◆ **Work task**: Look below for the line containing "Give an award using the ribbon icon" and the line containing "This screenshot has height=388, width=558.", then set down both and every line between them exactly, without pictures.

◆ **Records**:
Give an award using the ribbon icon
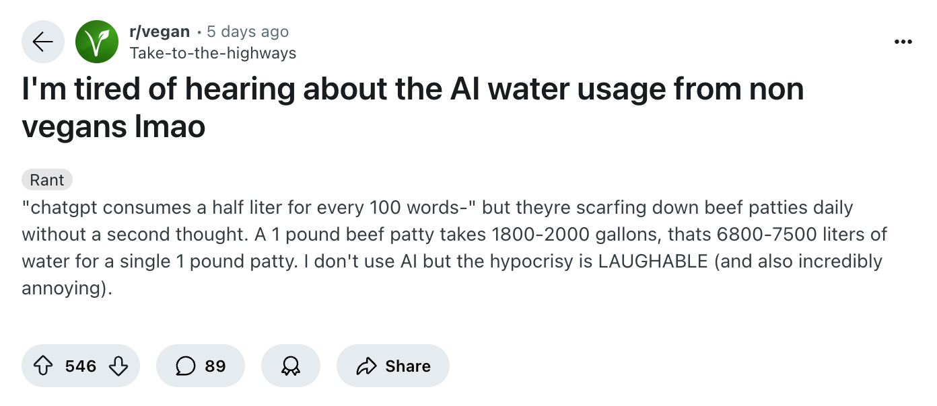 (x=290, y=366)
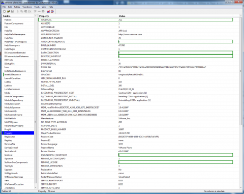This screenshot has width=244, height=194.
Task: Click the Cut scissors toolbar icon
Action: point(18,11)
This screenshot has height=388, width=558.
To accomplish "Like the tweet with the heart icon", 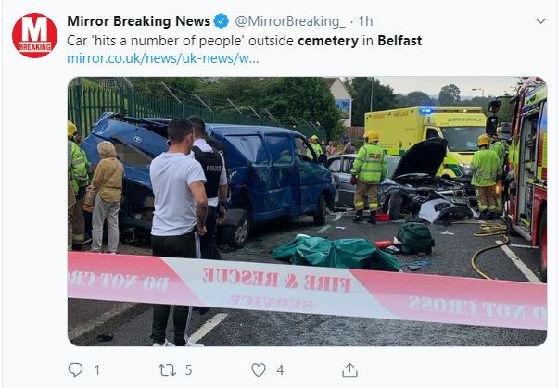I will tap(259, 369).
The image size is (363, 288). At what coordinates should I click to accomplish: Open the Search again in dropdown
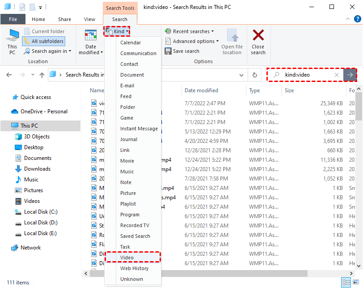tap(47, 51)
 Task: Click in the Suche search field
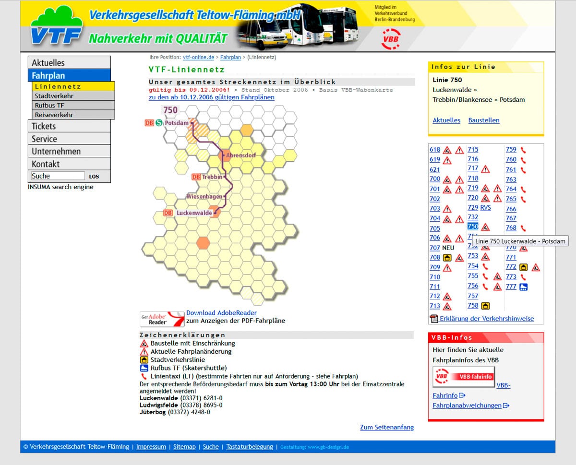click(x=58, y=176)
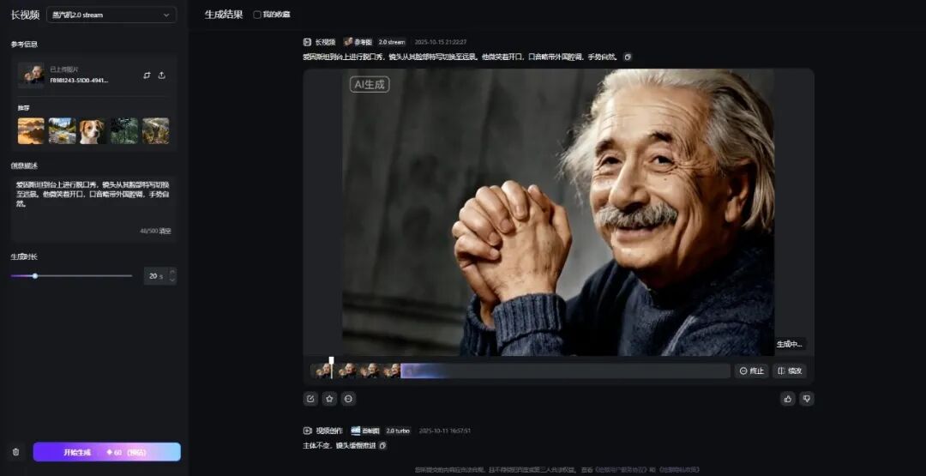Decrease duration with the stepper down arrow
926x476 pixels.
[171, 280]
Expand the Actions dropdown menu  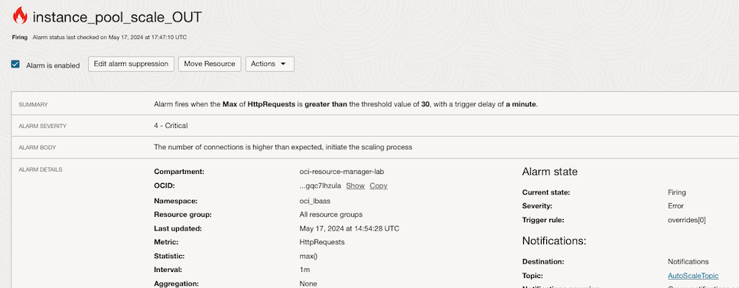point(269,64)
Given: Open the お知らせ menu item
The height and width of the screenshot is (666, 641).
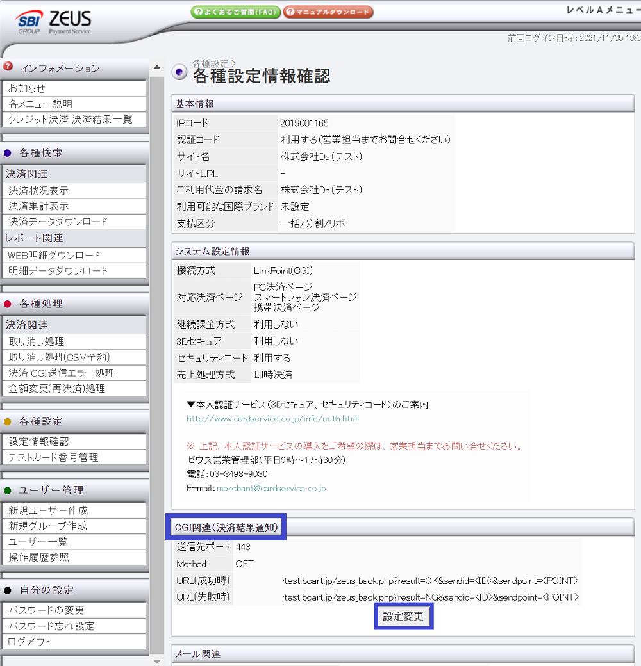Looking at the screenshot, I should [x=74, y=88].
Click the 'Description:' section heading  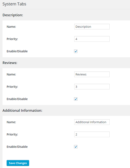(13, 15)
---
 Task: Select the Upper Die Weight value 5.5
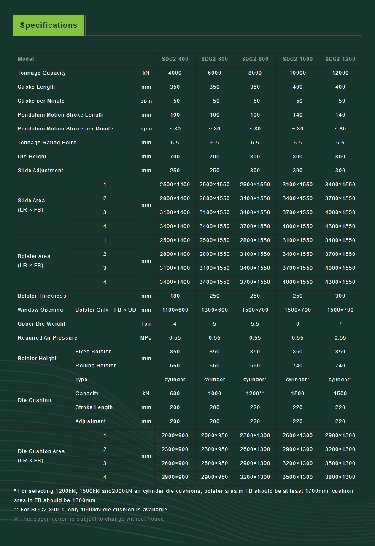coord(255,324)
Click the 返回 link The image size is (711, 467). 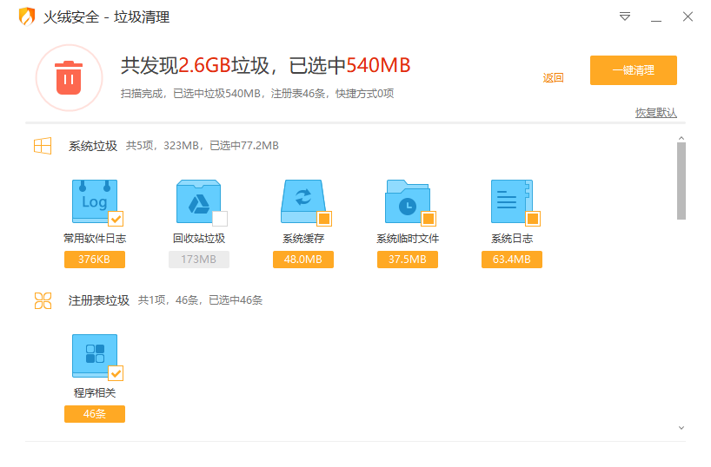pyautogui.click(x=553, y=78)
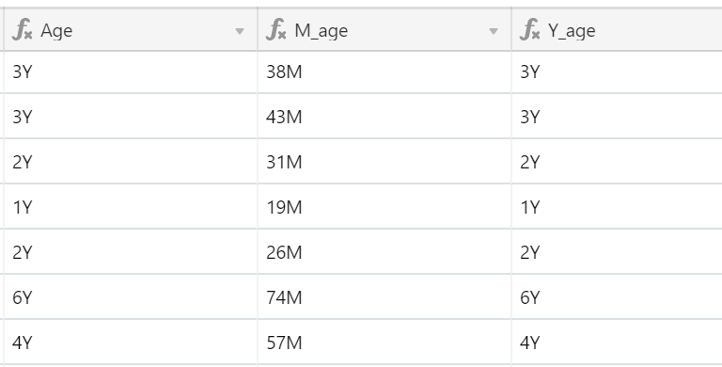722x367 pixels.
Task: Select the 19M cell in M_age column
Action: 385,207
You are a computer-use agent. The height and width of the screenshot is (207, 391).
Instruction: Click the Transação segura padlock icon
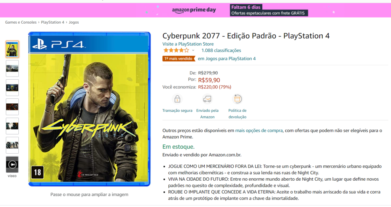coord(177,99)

◆ **Task output**:
Give an award using the ribbon icon
 (x=290, y=366)
This screenshot has width=244, height=194.
Task: Click the Cut scissors toolbar icon
Action: point(18,11)
This screenshot has height=388, width=558.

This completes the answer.